A sharp inhale. The smile in her voice can be heard as she says, “I’m sorry. It was just a problem at the office, and I needed to check in on him. If he’s too busy, I’ll call back later.”

And she hangs up.

And the affair is over.

—-

Her husband’s eyes are still open. She crouches down and runs her fingers across his eyelids, but they’re as stubborn as he was. She stares at this man’s lifeless body and suddenly realizes that she’s committed a crime. That she just recently murdered her husband.

And that this man never loved her, regardless of how much she loved him.

She pushes herself into a corner and tucks her chin into her knees. In court, she’ll say that it was self-defense, in a way. He was not only a plainly bad husband in every way from the very beginning, but he couldn’t keep his badness to himself and his wife. He had to stretch his limbs to other women and send off some badness to them, too.

And with this realization, she figures out that she’s free. She’s no longer bound to the man who hurt her. She no longer has to ignore the obvious signs of infidelity and intoxication. She’s free to run out the door and start a life that she wants to live.

So she picks up the bouquet.

It drips the man’s dirty blood. She touches a rose and pulls back a red-soaked finger, then applies it to her lips, painting them in until they are full and elegant. The metallic taste of blood lingers, but she ignores it and places a kiss on the smudged spot of his neck.

She picks up his phone and calls the secretary. This time, she’s less cautious.

“Hello?”

“Is that you, Steven?”

“No, it’s still his wife. Not anymore, actually. Steven’s dead.”

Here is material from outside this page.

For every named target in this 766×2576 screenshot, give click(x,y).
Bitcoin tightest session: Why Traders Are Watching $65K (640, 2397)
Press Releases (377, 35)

The secretary pauses and says she’ll be right over.

When she hangs up, she tucks the bouquet beneath her arms and pulls the scissors from her husband’s chest.

I’ll do the same to her, she thinks. I’ll end them both the same way they ended me.

So she stands by the doorframe, waiting for the secretary to come and die beside her beloved. And the meat became unthawed in the kitchen sink.